Objectives
**a)** Count the lines in the records that contain the string "open" and give only the number.
**b)** Write the next part of the text on Navajo saddle blankets, picking up after its final sentence.
-- Quoted text start --
Navajo single saddle blanket, c. 1900s

Unlike some kinds of vintage Navajo blanket weaving that adhered to similar patterns and styles (such as Chief’s blankets), saddle blankets are much more free-form in design, reflecting more clearly the inner artistic vision of the weaver. Stylistically, Navajo saddle blankets can run the gamut with intricate geometric motifs, minimalist designs, representational pictorial images, names, initials, or ranch brands.

Like all saddle blankets, Navajo saddle blankets are intended to sit between a horse’s back and a saddle. Single saddle blankets fit neatly underneath the saddle, while double saddle blankets are folded in half lengthwise before use.


Navajo double saddle blanket, c. 1920s

Authentic Navajo saddle blankets are woven on the same type of loom used for all Navajo weaving: an upright, vertical loom that uses a continuous warp, meaning the foundational wool yarn used as the base of the rug isn’t cut off at the ends; instead, the warp thread wraps from the bottom of the loom, back to the top, loops down again to the bottom, then loops to the top and so on. The design is then woven using the weft yarn, which is worked horizontally in sections.
-- Quoted text end --
-- Given data start --
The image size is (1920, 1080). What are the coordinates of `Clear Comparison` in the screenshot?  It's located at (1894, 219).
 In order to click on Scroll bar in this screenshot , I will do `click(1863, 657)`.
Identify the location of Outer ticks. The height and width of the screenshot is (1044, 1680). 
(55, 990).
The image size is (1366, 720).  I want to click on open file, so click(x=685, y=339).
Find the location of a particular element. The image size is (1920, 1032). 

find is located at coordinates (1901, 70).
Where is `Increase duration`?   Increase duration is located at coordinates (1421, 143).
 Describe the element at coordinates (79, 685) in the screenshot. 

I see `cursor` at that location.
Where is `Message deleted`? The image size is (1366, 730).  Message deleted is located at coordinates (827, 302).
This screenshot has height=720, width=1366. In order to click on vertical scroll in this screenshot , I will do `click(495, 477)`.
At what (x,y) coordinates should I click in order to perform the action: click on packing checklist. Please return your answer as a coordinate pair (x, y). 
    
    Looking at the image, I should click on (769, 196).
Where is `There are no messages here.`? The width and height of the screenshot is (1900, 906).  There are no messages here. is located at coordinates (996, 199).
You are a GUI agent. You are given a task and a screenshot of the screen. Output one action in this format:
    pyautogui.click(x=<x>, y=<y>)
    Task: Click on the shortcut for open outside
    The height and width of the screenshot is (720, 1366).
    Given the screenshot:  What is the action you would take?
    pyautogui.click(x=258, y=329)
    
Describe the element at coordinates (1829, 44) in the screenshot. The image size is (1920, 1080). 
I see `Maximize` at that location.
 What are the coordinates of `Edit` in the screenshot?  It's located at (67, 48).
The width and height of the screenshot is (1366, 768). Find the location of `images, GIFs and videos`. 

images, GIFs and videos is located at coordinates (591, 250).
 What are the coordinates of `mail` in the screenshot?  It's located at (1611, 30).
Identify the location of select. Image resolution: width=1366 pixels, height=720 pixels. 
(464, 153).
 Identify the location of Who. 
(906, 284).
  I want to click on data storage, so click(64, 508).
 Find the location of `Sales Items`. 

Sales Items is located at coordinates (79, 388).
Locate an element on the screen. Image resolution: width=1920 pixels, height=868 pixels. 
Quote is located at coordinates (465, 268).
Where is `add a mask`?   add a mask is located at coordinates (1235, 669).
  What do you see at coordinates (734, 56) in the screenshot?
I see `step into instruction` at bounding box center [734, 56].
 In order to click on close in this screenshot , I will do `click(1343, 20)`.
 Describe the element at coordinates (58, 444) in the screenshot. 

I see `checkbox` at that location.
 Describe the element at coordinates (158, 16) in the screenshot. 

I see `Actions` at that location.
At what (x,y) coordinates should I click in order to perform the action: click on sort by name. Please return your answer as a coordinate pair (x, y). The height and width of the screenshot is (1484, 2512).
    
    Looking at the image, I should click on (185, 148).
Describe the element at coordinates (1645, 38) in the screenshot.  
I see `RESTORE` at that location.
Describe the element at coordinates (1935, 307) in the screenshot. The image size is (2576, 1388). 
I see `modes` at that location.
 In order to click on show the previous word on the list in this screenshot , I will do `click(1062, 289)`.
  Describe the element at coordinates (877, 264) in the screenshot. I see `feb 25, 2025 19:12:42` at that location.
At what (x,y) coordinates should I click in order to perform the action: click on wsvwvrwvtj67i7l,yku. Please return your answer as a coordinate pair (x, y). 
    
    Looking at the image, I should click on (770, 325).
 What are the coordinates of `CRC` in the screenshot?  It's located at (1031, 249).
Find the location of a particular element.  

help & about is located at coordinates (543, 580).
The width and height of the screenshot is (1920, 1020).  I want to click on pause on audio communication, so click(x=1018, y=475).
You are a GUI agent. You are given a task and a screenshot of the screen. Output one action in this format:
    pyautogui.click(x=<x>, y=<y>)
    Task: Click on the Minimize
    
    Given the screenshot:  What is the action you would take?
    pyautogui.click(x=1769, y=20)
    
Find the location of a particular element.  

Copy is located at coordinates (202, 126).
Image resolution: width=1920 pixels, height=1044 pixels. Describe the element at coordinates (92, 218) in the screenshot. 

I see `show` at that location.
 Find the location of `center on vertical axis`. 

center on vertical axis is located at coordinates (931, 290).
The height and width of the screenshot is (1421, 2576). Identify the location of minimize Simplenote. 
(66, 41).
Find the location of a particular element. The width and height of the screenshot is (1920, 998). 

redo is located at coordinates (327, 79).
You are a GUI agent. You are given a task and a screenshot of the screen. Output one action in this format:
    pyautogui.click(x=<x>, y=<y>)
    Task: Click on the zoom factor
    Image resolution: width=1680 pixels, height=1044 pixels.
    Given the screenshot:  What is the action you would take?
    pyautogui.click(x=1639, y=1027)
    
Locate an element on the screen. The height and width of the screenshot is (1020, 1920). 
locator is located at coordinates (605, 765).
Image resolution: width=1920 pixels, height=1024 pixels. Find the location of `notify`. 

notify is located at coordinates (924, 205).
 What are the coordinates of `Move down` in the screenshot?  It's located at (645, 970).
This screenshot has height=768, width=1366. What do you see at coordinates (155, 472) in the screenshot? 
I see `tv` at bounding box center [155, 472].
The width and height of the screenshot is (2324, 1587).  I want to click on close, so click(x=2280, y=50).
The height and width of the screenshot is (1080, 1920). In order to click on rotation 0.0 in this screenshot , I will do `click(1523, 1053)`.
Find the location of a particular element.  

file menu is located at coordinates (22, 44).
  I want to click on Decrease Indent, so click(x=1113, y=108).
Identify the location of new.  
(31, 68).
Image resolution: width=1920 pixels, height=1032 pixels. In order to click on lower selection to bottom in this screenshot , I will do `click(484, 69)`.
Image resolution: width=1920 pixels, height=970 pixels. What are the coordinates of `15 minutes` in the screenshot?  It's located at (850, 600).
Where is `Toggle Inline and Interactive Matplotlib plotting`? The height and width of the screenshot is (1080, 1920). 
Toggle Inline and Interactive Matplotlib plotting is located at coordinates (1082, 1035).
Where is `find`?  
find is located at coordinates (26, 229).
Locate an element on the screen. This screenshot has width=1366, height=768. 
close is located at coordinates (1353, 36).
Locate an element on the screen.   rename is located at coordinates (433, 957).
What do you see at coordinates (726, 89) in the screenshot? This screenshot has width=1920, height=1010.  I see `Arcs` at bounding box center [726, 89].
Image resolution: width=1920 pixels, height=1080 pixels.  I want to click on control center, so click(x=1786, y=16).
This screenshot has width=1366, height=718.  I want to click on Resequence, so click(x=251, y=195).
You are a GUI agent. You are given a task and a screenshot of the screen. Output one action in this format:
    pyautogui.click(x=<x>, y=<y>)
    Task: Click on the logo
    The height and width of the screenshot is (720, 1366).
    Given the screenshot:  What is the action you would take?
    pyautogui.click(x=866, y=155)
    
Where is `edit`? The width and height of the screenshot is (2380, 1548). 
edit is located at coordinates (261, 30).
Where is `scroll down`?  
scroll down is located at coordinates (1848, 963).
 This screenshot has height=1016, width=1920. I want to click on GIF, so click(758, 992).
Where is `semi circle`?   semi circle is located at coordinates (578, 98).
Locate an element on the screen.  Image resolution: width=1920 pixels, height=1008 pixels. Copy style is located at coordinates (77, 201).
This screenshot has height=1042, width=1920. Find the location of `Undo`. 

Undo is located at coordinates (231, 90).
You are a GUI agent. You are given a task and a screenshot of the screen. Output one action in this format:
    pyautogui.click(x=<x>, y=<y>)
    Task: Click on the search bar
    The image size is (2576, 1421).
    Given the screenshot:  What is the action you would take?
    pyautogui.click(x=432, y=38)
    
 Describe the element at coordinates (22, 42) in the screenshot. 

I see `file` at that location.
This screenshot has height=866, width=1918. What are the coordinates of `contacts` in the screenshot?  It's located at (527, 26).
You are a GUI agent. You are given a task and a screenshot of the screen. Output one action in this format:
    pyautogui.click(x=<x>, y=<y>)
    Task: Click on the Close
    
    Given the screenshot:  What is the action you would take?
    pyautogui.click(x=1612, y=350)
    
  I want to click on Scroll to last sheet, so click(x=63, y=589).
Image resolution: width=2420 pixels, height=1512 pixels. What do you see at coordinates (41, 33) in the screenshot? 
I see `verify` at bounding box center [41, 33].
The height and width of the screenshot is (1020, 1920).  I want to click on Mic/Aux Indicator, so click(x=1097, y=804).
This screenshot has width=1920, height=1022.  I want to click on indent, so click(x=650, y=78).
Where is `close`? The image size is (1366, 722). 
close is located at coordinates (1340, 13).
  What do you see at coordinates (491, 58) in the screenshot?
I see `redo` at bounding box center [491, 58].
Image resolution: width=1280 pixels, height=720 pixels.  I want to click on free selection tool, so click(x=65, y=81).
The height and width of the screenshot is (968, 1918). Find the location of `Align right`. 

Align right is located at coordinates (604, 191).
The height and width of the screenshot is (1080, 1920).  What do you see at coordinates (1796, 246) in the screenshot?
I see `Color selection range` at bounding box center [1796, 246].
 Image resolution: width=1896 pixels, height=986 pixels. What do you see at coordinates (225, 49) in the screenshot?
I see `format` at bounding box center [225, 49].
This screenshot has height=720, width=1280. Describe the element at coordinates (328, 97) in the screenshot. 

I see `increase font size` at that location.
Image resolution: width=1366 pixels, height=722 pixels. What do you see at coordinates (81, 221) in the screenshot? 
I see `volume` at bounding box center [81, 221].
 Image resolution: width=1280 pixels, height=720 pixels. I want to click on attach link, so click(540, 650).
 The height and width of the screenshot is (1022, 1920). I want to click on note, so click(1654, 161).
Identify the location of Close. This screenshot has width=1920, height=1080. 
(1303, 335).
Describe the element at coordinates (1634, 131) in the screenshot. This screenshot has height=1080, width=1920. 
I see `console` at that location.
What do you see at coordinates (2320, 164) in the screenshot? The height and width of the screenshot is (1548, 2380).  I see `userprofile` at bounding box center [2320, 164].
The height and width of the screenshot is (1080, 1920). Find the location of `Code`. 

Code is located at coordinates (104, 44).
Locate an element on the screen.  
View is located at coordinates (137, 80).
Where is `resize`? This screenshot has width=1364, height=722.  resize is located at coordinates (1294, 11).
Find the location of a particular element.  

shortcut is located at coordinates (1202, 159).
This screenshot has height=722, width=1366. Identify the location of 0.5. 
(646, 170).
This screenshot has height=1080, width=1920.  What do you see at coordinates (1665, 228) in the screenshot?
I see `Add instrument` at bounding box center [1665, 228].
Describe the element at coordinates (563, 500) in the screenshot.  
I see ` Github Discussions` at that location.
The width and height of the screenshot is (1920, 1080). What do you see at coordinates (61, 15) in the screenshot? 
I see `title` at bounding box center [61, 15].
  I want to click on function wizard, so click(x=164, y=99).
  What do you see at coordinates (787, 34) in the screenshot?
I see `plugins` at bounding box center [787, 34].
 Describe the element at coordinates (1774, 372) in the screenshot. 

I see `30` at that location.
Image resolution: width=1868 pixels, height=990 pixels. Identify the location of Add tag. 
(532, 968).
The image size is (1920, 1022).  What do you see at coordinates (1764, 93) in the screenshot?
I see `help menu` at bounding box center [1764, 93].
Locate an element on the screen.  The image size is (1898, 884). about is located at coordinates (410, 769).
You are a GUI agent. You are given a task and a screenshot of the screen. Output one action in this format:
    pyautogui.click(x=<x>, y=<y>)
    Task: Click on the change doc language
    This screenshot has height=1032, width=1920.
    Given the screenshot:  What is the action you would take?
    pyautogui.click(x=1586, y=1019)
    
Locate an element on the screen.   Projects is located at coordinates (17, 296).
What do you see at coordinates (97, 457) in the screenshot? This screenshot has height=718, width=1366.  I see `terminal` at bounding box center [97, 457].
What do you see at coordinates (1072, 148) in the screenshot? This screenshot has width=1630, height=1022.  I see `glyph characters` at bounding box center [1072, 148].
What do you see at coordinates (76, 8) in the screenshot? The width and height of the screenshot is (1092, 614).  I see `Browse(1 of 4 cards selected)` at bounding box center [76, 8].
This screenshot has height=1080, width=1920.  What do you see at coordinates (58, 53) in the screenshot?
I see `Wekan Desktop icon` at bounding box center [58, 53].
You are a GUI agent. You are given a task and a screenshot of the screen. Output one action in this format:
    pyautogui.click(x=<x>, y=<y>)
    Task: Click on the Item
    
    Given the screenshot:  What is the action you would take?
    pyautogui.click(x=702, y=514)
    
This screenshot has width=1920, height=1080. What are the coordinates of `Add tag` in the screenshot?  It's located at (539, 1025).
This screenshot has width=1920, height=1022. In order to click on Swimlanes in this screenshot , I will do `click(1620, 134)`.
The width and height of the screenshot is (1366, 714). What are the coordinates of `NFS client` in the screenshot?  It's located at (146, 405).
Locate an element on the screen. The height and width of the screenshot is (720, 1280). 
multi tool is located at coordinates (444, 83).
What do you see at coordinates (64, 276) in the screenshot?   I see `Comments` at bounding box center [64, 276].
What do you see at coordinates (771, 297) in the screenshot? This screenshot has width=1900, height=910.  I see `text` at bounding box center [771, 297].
-- Given data end --
Per-task outputs
**a)** 2

**b)**
The wool used in Navajo saddle blankets varies depending on the time the blanket was made, as it does with other kinds of Navajo weavings. Earlier weavings from the 1870s to 1910s often used hand-spun churro wool - silky, long-fiber wool from sheep popular in the Navajo flocks of the time.


Navajo single saddle blanket with multicolored tassels, c. 1920s

Another kind of wool was used by weavers during the Germantown yarn era from 1885 to 1910. The earliest of these weavings were made with cotton twine warps (instead of much stronger wool yarn) and didn’t withstand actual use under a saddle. As such, Germantown saddle blankets that are in good condition are particularly collectible.

In the heyday of Navajo saddle blanket weaving from 1900 to 1930, saddle blankets were made with homespun wool, either in natural colorations or dyed with synthetic aniline dyes in a range of hues. Saddle blankets may have added tassels on one end to add an extra visual punch during use under the saddle.